Properly maintained sand filters do a fine job of keeping swimming pool water free of much of the undesirable bits and pieces that become suspended in it during normal use.

But what if you could make the filter do a better job, improving its performance in ways that could even contribute to better sanitation and hygiene in the pool?

In the laboratory, we were looking for ways to link together tiny, suspended particles into larger, stable aggregates that would have difficulty squeezing through the pore tunnels in depth filters. In other words, we wanted to give the filter the ability to trap more.

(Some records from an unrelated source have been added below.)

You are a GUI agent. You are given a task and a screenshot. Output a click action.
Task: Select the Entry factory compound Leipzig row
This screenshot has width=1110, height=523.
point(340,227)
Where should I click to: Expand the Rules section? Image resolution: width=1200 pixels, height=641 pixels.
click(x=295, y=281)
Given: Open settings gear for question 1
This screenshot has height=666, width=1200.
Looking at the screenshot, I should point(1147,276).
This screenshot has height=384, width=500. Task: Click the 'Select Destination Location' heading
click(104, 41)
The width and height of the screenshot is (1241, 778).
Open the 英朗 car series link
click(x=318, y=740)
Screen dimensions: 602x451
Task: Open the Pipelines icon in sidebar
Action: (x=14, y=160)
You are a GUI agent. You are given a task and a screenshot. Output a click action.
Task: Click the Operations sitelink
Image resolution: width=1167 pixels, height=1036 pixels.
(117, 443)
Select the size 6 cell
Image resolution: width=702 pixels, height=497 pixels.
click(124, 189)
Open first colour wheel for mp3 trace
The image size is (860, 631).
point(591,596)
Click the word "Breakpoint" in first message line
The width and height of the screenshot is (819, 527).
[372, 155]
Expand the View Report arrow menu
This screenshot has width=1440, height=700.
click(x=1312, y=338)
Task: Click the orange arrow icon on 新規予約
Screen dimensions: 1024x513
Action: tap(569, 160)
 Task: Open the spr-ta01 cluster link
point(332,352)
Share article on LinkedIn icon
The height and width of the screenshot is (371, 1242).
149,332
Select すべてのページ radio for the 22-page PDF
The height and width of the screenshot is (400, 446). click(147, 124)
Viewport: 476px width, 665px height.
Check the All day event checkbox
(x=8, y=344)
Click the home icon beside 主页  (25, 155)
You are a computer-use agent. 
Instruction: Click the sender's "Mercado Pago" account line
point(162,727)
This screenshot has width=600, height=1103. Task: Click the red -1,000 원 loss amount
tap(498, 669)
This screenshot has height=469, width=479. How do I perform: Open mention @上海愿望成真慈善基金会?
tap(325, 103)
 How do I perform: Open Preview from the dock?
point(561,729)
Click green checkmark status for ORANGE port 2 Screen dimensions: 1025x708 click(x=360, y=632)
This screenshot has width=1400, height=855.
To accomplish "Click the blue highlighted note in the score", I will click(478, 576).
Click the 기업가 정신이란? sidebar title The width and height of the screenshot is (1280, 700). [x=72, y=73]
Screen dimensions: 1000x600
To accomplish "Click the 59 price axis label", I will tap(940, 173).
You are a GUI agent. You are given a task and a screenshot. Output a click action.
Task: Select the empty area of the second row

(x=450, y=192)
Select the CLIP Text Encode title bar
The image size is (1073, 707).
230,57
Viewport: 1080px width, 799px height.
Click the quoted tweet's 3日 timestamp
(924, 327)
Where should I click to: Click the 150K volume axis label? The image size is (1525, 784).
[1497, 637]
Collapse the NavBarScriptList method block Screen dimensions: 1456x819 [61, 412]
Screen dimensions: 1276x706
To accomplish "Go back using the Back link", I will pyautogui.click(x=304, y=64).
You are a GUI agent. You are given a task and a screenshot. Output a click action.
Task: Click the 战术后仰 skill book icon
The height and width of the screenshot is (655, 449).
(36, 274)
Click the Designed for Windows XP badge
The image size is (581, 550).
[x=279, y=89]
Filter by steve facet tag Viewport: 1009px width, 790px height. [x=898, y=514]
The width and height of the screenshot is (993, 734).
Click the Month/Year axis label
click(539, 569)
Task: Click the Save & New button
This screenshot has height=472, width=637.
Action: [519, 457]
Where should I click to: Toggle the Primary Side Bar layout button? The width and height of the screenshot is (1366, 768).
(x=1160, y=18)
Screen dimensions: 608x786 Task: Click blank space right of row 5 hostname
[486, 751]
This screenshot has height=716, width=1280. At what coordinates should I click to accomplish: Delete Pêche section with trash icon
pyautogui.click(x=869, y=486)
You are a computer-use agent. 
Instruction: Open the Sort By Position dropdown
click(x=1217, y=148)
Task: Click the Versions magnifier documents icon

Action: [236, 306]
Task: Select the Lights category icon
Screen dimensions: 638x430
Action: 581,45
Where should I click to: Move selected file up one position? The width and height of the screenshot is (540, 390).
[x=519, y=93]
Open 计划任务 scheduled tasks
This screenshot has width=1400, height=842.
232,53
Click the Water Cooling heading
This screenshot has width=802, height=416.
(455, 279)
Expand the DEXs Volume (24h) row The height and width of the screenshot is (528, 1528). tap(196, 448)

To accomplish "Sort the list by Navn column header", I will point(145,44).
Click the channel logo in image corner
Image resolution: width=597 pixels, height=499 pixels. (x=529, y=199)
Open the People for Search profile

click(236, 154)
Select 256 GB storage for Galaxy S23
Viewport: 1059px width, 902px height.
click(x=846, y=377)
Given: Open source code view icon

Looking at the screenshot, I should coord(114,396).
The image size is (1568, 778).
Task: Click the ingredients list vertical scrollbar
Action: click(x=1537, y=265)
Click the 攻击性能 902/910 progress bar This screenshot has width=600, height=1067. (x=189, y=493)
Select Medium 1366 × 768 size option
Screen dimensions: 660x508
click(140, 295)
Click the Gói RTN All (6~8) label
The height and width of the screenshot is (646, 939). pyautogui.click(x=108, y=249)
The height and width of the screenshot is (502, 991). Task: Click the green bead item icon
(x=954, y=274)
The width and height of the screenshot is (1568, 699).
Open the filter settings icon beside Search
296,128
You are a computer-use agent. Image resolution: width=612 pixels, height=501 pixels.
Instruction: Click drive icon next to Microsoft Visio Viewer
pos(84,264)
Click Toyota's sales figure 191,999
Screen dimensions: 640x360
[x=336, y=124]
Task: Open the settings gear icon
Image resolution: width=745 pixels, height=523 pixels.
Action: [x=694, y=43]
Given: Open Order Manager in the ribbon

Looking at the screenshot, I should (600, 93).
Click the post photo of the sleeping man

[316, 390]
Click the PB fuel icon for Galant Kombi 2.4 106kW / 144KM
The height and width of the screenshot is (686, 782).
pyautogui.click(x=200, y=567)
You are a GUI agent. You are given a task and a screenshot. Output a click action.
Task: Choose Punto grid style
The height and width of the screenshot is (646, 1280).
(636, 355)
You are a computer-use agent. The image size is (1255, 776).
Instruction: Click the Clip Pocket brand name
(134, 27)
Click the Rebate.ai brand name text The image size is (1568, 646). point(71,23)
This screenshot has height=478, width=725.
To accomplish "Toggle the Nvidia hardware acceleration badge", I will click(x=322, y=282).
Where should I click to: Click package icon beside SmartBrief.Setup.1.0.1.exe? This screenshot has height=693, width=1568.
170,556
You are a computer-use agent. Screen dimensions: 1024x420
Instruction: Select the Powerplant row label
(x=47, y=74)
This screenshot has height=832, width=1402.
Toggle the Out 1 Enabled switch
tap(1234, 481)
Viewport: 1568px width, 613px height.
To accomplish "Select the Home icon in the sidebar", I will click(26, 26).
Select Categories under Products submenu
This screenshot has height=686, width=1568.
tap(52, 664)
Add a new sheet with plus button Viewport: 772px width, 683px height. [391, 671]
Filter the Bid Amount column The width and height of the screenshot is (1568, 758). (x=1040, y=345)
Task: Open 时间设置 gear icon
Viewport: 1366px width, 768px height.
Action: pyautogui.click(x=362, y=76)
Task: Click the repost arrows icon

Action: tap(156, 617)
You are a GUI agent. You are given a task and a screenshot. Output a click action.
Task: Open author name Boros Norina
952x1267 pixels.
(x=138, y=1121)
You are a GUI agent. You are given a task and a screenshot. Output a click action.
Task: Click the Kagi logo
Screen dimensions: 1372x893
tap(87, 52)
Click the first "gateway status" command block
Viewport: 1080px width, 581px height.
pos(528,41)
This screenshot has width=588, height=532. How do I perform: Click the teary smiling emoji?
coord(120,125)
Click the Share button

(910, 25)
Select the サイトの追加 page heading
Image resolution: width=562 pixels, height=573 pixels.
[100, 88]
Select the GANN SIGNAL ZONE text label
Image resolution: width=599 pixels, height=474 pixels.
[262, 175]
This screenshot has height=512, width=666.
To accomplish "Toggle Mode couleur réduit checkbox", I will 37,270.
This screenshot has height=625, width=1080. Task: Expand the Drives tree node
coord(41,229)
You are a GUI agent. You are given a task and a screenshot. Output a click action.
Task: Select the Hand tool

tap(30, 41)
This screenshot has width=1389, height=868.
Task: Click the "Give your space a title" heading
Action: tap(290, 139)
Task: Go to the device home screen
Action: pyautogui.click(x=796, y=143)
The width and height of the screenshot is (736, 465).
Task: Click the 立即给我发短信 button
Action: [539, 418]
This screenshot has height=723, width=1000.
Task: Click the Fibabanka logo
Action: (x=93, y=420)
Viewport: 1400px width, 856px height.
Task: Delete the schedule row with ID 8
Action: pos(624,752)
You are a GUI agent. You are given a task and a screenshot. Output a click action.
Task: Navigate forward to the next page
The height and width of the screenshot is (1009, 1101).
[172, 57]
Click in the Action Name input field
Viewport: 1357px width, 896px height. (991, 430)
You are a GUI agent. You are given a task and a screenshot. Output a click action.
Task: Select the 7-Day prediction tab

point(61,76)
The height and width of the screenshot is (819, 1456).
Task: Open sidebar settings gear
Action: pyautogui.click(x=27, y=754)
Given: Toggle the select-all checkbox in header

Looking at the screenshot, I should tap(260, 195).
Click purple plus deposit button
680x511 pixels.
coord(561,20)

If we could enable filter media to remove particles that were in the submicron size range, we stood a good chance of being able to remove microbial organisms as well. The most troublesome of those measure only a few microns, or even less, and therefore routinely pass right through filters with the flow of water. While proper pool sanitation can be counted on to deactivate most disease-causing agents, there are some, such as cryptosporidium, that show little sensitivity to chlorine.

Being able to remove these parasites by enhanced filtration would be useful in reducing the chances of recreational water illnesses. Thus, we designed experiments to find the best method of flocculation. (For a closer look at the chart above that shows how flocculation treatment causes particles to increase in size, click here.)

The setup

To enhance filtration, we used characteristics of naturally occurring biopolymers — already widely used for clarification of pools — because they showed a superior capacity to flocculate (or form larger clumps) and sediment out suspensions of particles in water.

We needed a formulation with the right molecular characteristics to cause the combination of aggregation and stability necessary to retain clumped particles in depth filter media such as sand. We set our sights high, targeting the removal of submicron-sized particles. The pore paths in sand beds are typically 50 microns and up, so we had to generate clumps this large to be successful.

It was not easy. Molecular weight, shape, charge, and absolute and relative concentrations of the biopolymers, plus timing of exposure, all turned out to be critical factors.

But data from laboratory experiments showed that with the proper polymer treatment, inert particles (for our purposes, bentonite clay) could be flocculated into larger clumps, enabling many of the resulting aggregates to be removed in a single filter bed pass. Later experiments involving biological and inert particle types showed similar success, even to the extent that suspensions of live cryptosporidium cysts could be taken out at a rate of 99.9 percent in a single pass through sand.

Stage time

Accomplishing this high level of filtration required sequential treatment of pool water with two differently acting biopolymers — one charged positively, the other negatively. But in the right proportions and concentrations, this could be achieved reliably and repeatedly.

Here’s how it works: Polymer molecules from stage 1 alter surface charges on small particles in water, destabilizing the normal tendency they have to repel one another (and therefore keep separate, and fully suspended, indefinitely). The particles aggregate and become enmeshed in the lattice of long, cross-linked polymer molecules to form much bigger clumps. If the concentration of the cationic (positively charged) polymer is too low or high, this doesn’t happen.

Stage 2 polymers (negatively charged) then entangle the complexes, firming them up so they can withstand being trapped in the filter bed, until the backwash takes them out into the waste stream. The net effect is that crypto cysts, normally able to pass through sand bed and other particulate filter media, become trapped as cyst-polymer complexes and get removed from the circulating water.

Cryptosporidium is not the only biological agent that can be trapped in this way; other waterborne microbes (giardia, E.coli), as well as algae, are similarly affected. Polymer additions for large pools can be accomplished by controlled metering, but a manual process, properly timed, also is entirely practical for smaller scale operations. Stages 1 and 2 polymers are completely biodegradable and safe for bather exposure, and the concentrations required are extremely low — in the ppb range.

With particle removal possible at the submicron level, overall water clarity also improves. Thus, giving sand filters the ability to trap such small particles offers operators a new way to fight RWIs and improve water quality.